Hz. Rabîa'nın cennette
Resulullah (Sallallahu Aleyhi ve Sellem) ile refîk olmayı istemesi ona çok
görülemez. Çünkü onun bu isteği Resulullah (Sallallahu Aleyhi ve Sellem) ile
her cihetten müsavi olmayı iktizâ etmez. Yalnız elde edilmesi pek müşkil olan
bir mümkini istemiştir. Onun bu dileğine karşı Fahr-i Kâinat (Sallallahu Aleyhi
ve Sellem) efendimizin:
«Yahut bundan başka bir
şey!..» buyurması, ulemâdan bâzılarına göre derecede müsâvî olmayı istediğini
anladığı içindir. Yâni Bu imkânsızdır. Sen başka bir şey dile! demek
istemiştir. Fakat bâzıları Resulullah (Sallallahu Aleyhi ve Sellem) 'in bu sözü
bu mânâya almadığını, çünkü Peygamberlerle ümmetlerinin biribirlerine müsâvî
olmaları imkânsız bulunduğunu söylemişler ve: Resulullah (Sallallahu Aleyhi ve
Sellem) onun pek güç elde edilebilecek bir şeyi istediğini anlayarak:
«Yahut daha başka
birşey iste: yâni elde edilmesi pek güç olmayan bir şey dile! buyurmuştur.»
demişlerdir.
Ancak bu mânâlar
hadîsdeki «ev» harfinin sakin okunduğuna göredir. Bu kelimenin «eve» şeklinde
okunması da caizdir. Bu takdirde «hemze» suâl, «vav» da atıf edatı olmuş olur.
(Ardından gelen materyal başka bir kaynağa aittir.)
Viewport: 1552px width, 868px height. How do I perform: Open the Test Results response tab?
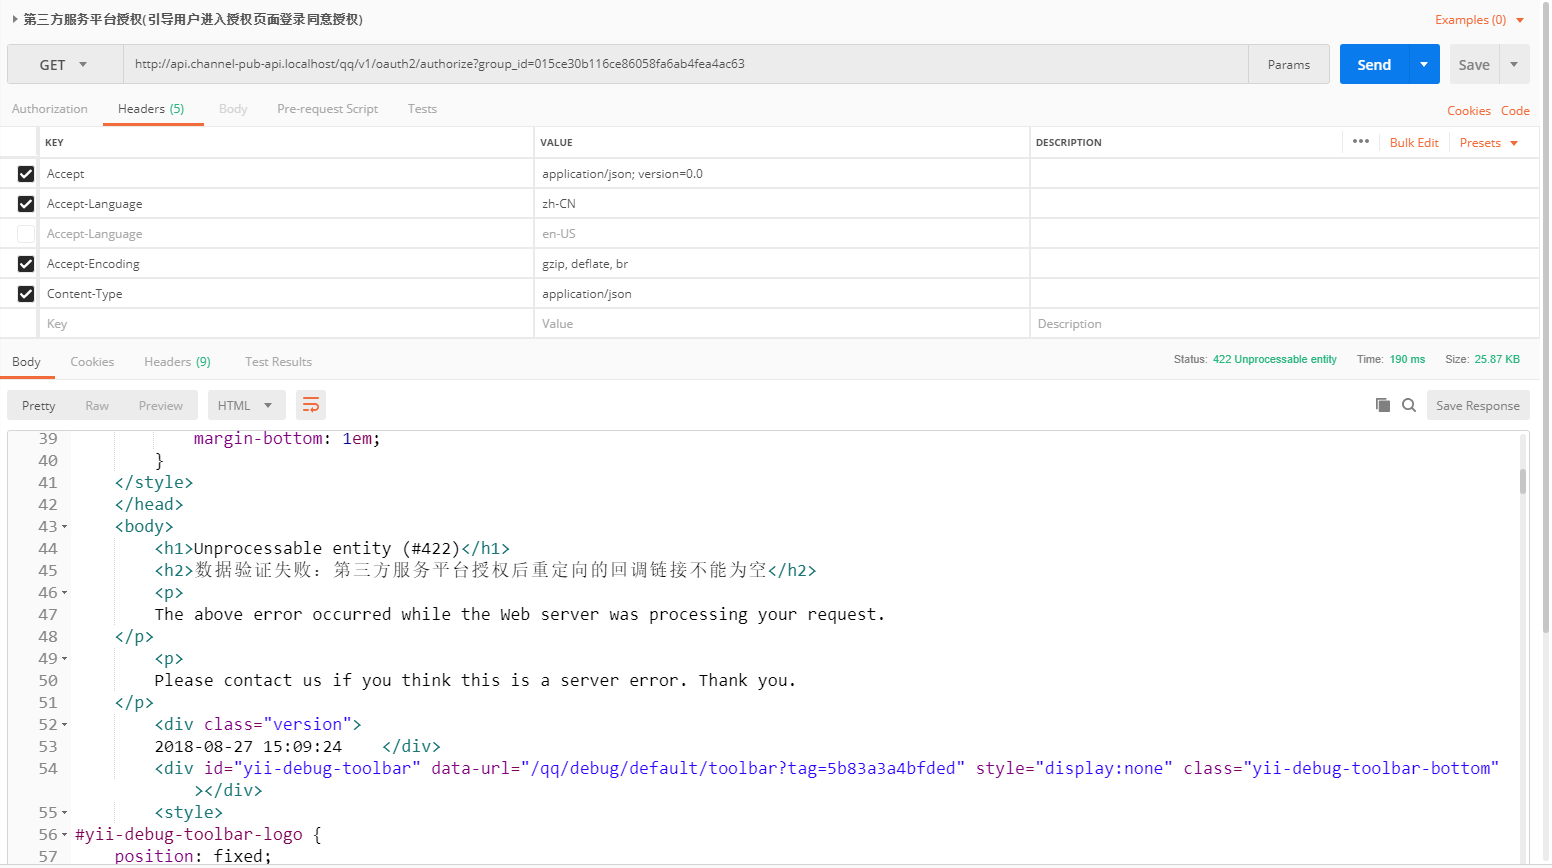point(278,362)
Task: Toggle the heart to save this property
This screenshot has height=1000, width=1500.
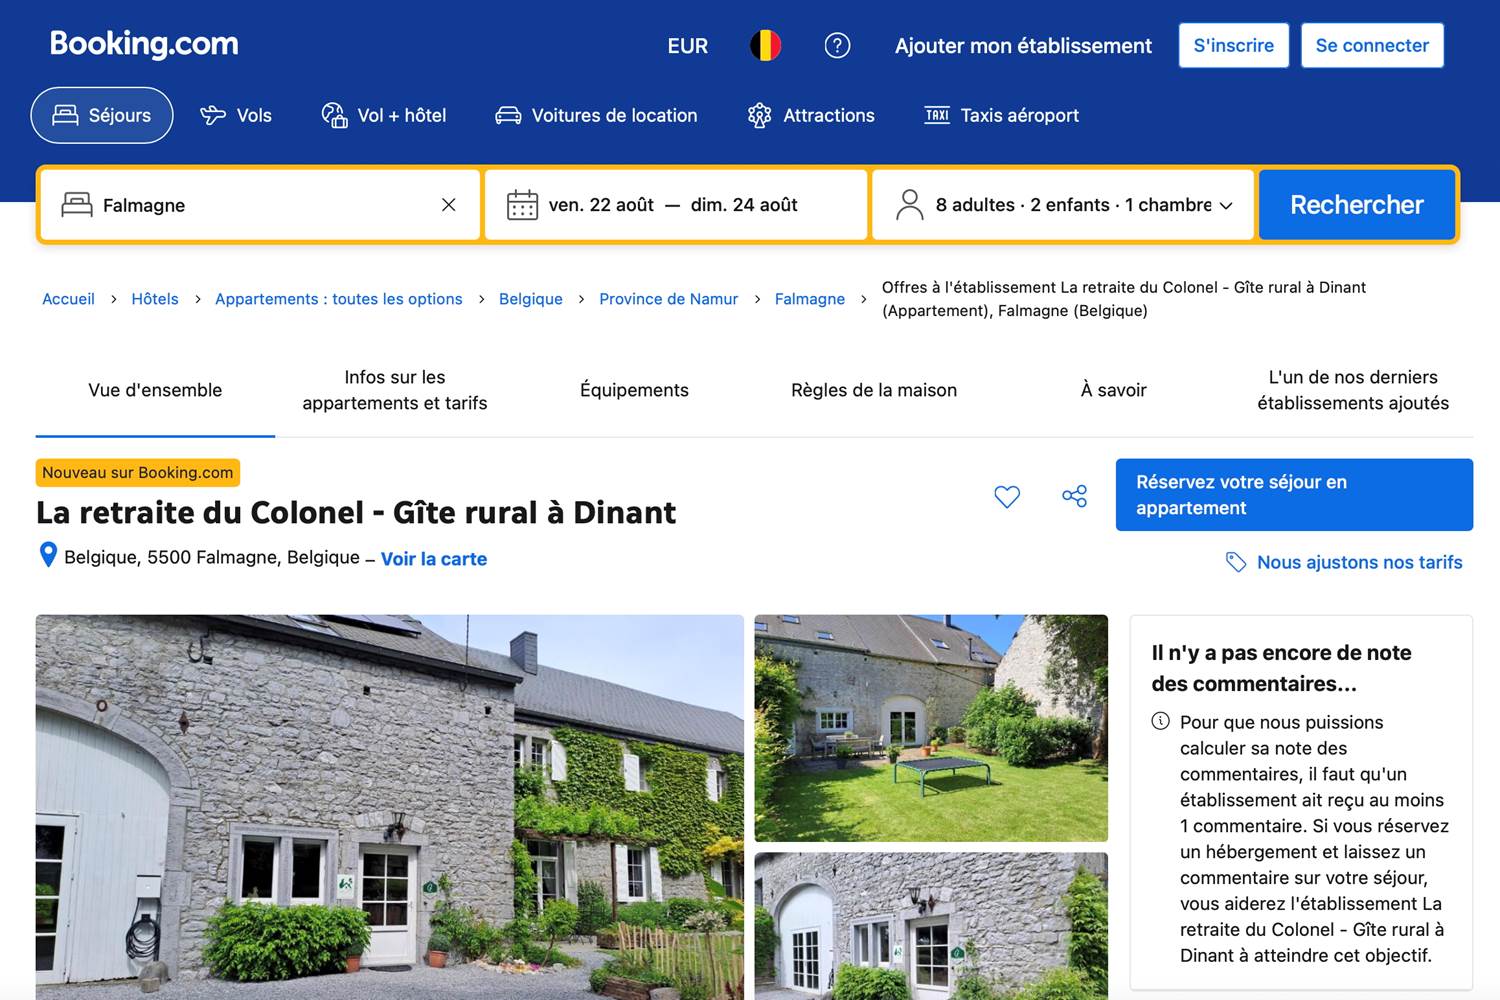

Ve cümle: «Sen kolayı bırakıp da elde edilmesi müşkil olan bir şeyi mi
istiyorsun?» mânâsına gelir.
Resulullah (Sallallahu
Aleyhi ve Sellem) Hz. Rabîa'nın dileğinde ısrar ettiğini görünce:
«O halde çok secde
etmek suretiyle nefsin için bana yardımcı ol!»
buyurmuşlardır, ki;
dilek pek büyük olduğu için bu hususta sadece istemenin kâfî gelmediğine
işarettir.
Bu Hadîs-i, şerîf çok
secde etmeğe teşvik etmektedir. Buradaki secdeden murâd namaz secdesidir. «Çok
secde etmek kıyamı uzun tutmakdan efdâldir» diyenler bununla istidlal ederler.
Çok secdeye teşvik
buyurulmasının sebebi bundan evvelki bâbda görüldüğü vecihle secde, kulun
Allah'ına en yakın bulunduğu hâl olmasındandır. Bir de secde Allah Teâlâ'ya
karşı son derece kulluk ve tevâzu arzeden bir haldir. Bu hâlde insanın en
şerefli âzası olan yüzü toprağa sürülür ve bu suretle Allah'a tevazu ve
ubudiyet kemâliyle arz olunur.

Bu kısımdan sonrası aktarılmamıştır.